Emma Cocker is a writer-artist whose research focuses on artistic processes and practices, and the performing of thinking-in-action therein. Cocker’s language-based artistic research comprises a matrix of writing, reading and conversation practices, including diverse process-oriented, dialogic-collaborative and aesthetic-poetic approaches to working with and through language. She was a key-researcher within the project Choreo-graphic Figures: Deviations from the Line (2014 – 2017) for exploring the thinking-feeling-knowing between choreography, drawing and writing. Cocker’s writing has been published in Failure, 2010; Stillness in a Mobile World, 2010; Drawing a Hypothesis: Figures of Thought, 2011; Hyperdrawing: Beyond the Lines of Contemporary Art, 2012; On Not Knowing: How Artists Think, 2013; The Creative Critic: Writing as/about Practice, 2018; Live Coding: A User's Manual, 2023, and in the solo collections, The Yes of the No, 2016, and How Do You Do?, 2024. Cocker is co-founder of the international Society for Artistic Research Special Interest Group for Language-based Artistic Research. She is Associate Professor in Fine Art, Nottingham Trent University.

Ethical Possession

My essay ‘Ethical Possession: Borrowing from the Archives’ has just been published in the online journal 'Scope' in their 10th Anniversary Special Issue and e-Book, which is focused on the theme of 'Cultural Borrowings: Appropriation, Reworking, Transformation' and edited by Iain Robert Smith.


Image: still from (On the Heights All Is Peace). 1998.

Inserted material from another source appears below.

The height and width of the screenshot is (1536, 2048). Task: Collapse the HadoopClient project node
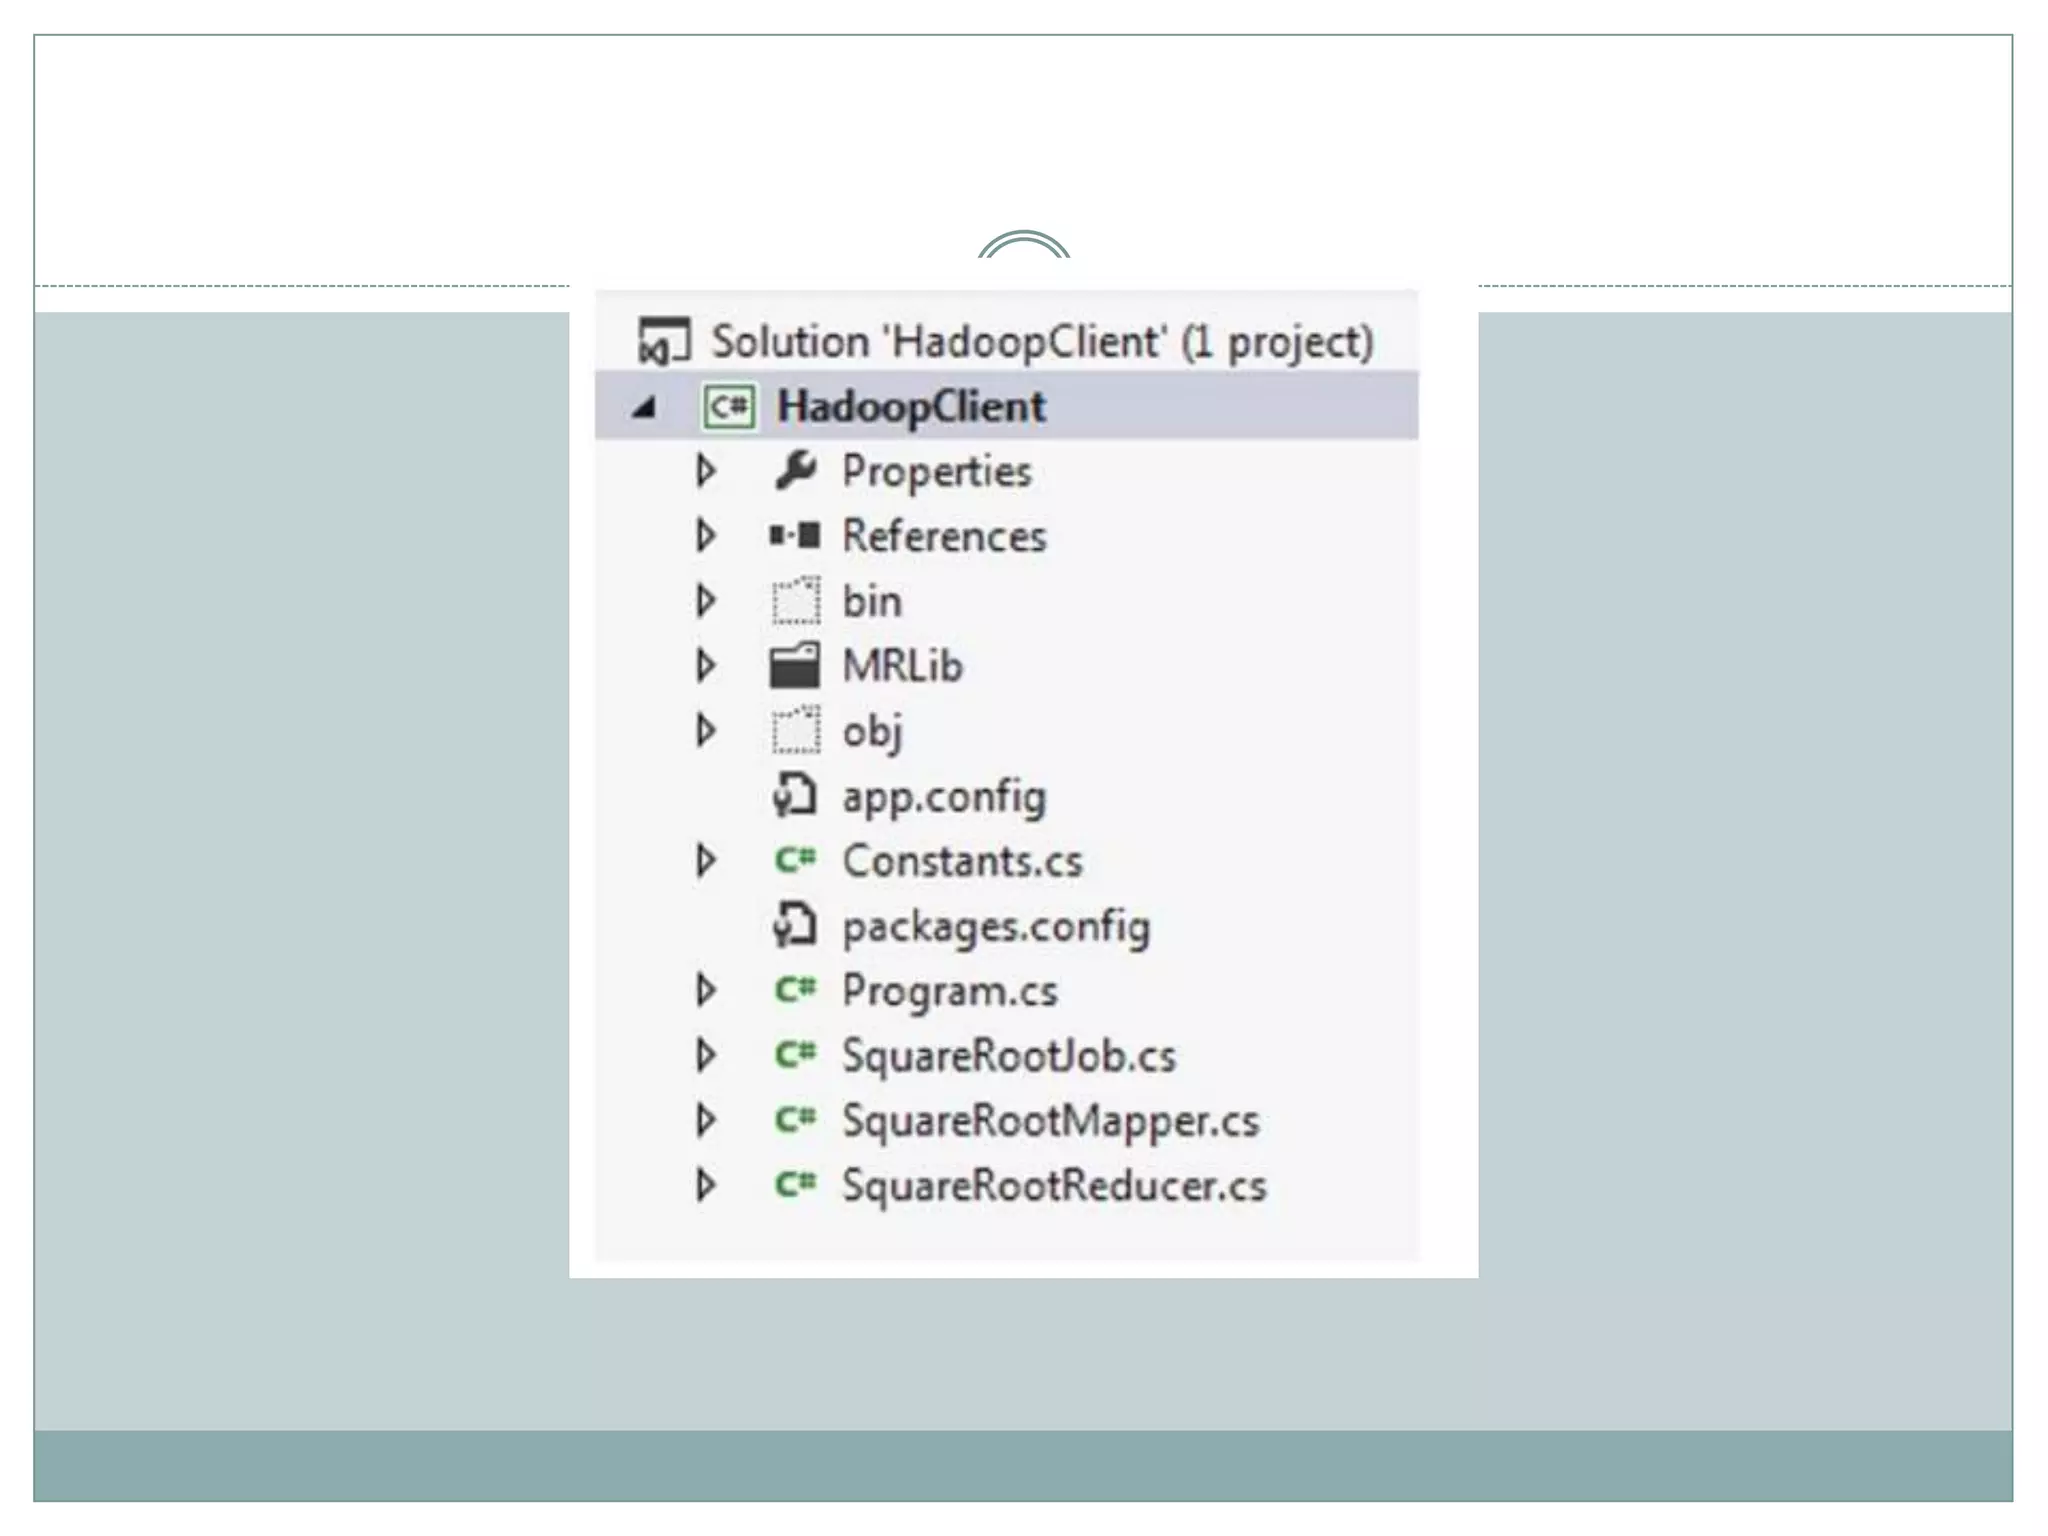pos(645,408)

  Directed by Angela Ricci Lucchi, Yervant Gianikian


The issue (15, November 2009) can be found
here 

My essay explores the possibility of a redemptive or empathetic form of appropriation (as a progressive politics of sharing or ethical possession) by focusing specifically on the borrowing of found archival footage within the work of filmmakers Yervant Gianikian and Angela Ricci Lucchi.